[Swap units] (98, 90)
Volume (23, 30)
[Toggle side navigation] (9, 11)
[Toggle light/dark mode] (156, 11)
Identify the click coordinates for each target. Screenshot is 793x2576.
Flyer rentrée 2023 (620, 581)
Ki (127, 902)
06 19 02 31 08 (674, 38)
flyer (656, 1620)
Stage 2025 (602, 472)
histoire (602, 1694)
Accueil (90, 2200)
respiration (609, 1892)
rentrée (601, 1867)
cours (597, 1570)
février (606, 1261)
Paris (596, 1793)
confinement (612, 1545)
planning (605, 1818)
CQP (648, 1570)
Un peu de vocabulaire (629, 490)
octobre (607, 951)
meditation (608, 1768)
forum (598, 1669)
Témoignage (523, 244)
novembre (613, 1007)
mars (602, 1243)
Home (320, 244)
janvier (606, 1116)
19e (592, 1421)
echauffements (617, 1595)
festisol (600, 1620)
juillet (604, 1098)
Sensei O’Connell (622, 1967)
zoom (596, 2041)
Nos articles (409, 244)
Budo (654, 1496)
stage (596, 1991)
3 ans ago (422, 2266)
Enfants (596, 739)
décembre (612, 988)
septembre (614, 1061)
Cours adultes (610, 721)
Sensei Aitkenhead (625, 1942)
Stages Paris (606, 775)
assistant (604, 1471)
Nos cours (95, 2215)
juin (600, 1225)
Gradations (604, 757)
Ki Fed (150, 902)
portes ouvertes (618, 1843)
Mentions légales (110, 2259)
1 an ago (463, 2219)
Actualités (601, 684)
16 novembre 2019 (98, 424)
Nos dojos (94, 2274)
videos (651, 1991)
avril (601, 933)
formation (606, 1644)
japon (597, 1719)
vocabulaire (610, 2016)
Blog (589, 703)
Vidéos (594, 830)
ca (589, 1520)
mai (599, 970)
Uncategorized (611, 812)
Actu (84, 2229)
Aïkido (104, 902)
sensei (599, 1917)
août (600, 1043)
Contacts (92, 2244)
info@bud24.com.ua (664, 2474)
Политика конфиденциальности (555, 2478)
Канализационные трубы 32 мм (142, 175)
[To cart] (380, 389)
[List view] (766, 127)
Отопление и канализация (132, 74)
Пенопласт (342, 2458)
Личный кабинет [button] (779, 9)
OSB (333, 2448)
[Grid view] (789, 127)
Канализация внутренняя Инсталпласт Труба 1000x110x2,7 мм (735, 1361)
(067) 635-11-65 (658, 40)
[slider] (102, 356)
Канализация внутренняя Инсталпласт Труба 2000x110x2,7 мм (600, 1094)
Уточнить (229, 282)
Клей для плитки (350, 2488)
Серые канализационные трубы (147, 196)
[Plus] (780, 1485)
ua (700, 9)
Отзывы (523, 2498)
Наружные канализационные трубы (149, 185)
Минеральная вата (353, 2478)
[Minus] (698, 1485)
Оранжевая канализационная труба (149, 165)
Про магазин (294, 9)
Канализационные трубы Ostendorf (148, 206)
+ + + + + + +
- Task description -
Copy each line exactly, from the line containing "[Minus] (698, 1485)" down to the last line of the material, and no other lines.

- The answer -
[Minus] (698, 1485)
Оранжевая канализационная труба (149, 165)
Про магазин (294, 9)
Канализационные трубы Ostendorf (148, 206)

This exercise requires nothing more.